* **Exercise directions**: Return the part of the forum thread on nebulizers starting with "I constructed a" and going on through "my kid's asthma.", copied word for word.

* **Reading passage**:

# Nebulizers



## alfonsina (Mar 14, 2012)

Hi - I'm new here and have a snuffles-ridden bun. Vet and I have tried various things and now she suggests a nebulizer. I've been searching and want an ultrasonic one as they are quiet and fast and apparently produce smaller particles of vapor. But -- I am losing my mind trying to select one. I hate just buying a random one guessing that it will work well. Anyone out there with experience in nebulizing a bunner and warnings or recommendations for us? Since I've never used one, I'm trying to picture how to manage a rabbit and the machine at the same time. javascript:emoticon(':?',%20'images/emoticons/confused.gif')Thanks!!


----------



## JimD (Mar 14, 2012)

I constructed a nebulizing chamber for my buns.

I took a large plastic tote container and cut a small round hole in one end near the top, so I could connect the mouthpiece of a nebulizer.
I used a portable nebulizer that we got for my kid's asthma.


----------



## Nancy McClelland (Mar 14, 2012)

ray:


----------



## alfonsina (Mar 14, 2012)

Hi -- Thanks! Any recommendations for a brand of ultrasonic nebulizer?


----------



## JimD (Mar 14, 2012)

*alfonsina wrote: *


> Hi -- Thanks! Any recommendations for a brand of ultrasonic nebulizer?




I use a conventional setup.....air compressor & a simple "T" dispenser/mouthpiece.

I think the compressor is a Mini-Mate. I get the mouthpieces at a local medical supply store.

* **Dataset excerpt**:
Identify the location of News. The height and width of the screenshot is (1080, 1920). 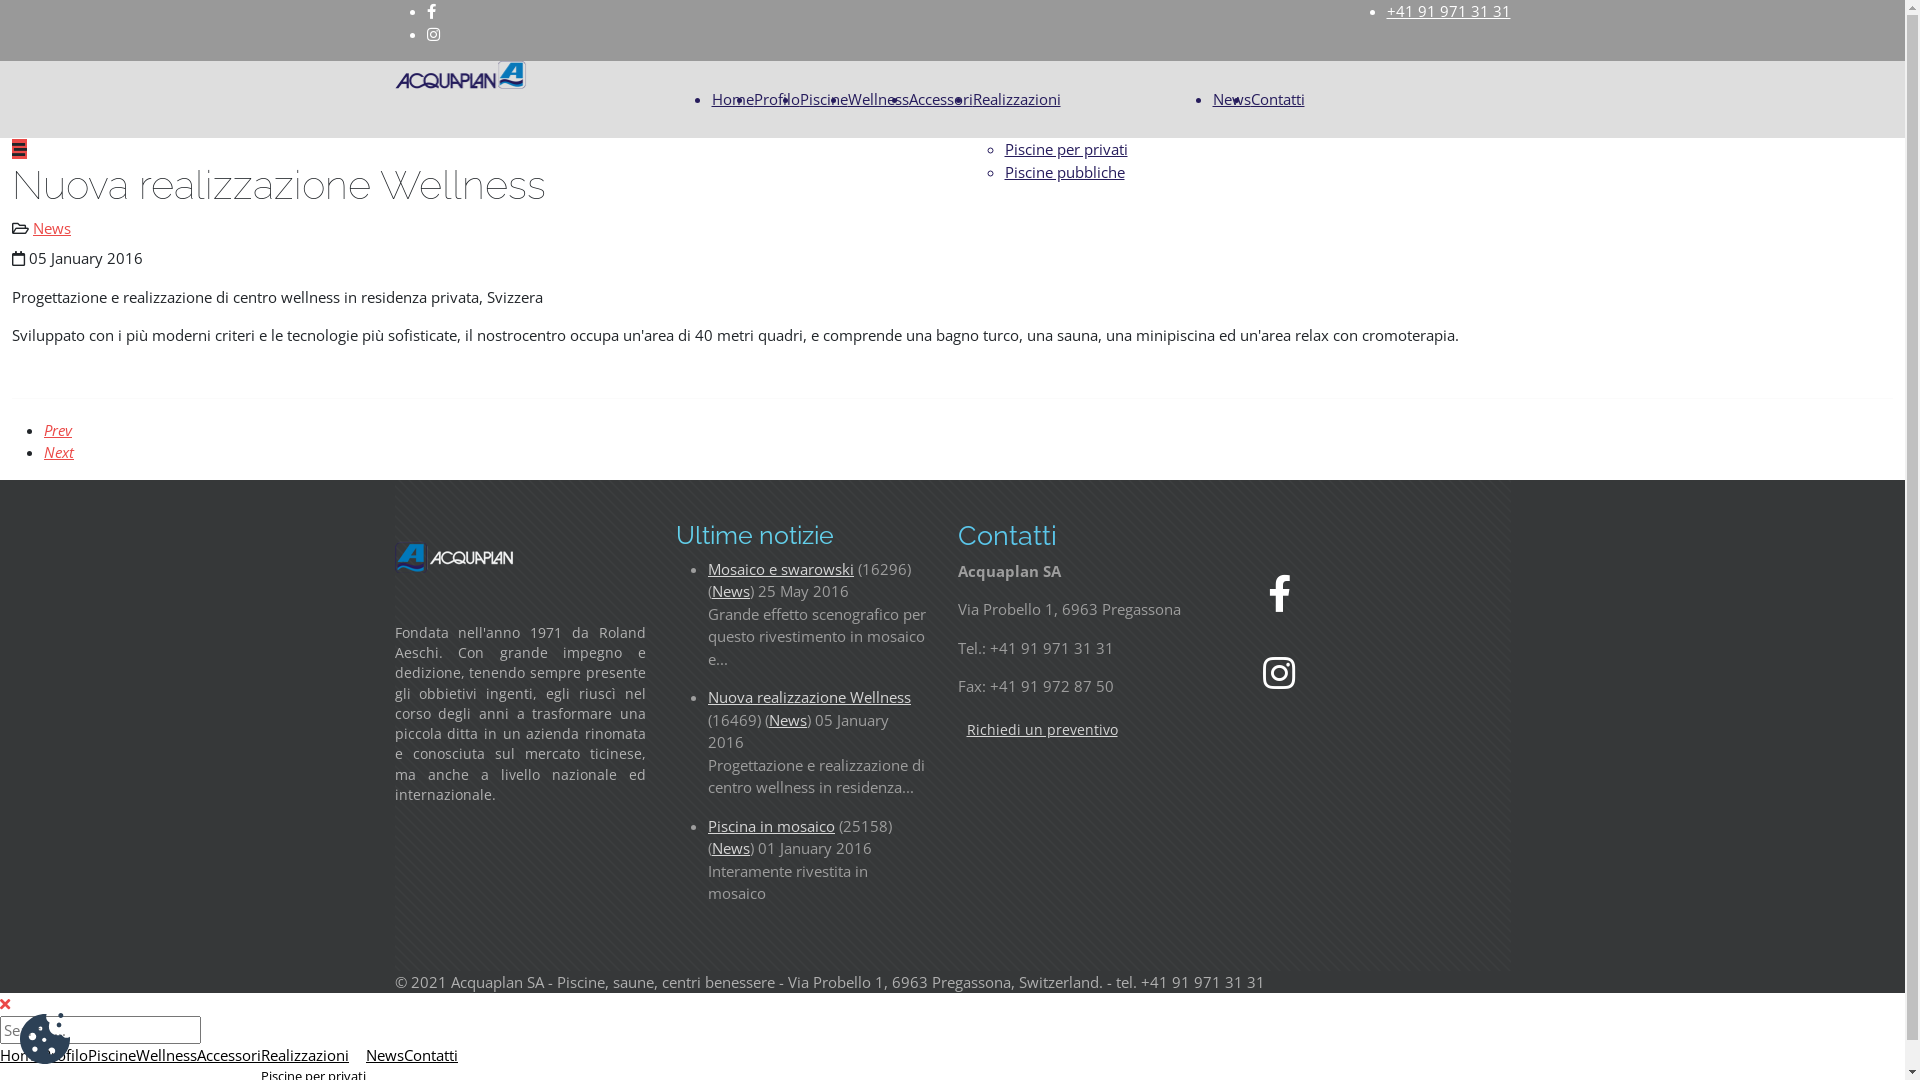
(731, 591).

* **Your solution**:
I constructed a nebulizing chamber for my buns.

I took a large plastic tote container and cut a small round hole in one end near the top, so I could connect the mouthpiece of a nebulizer.
I used a portable nebulizer that we got for my kid's asthma.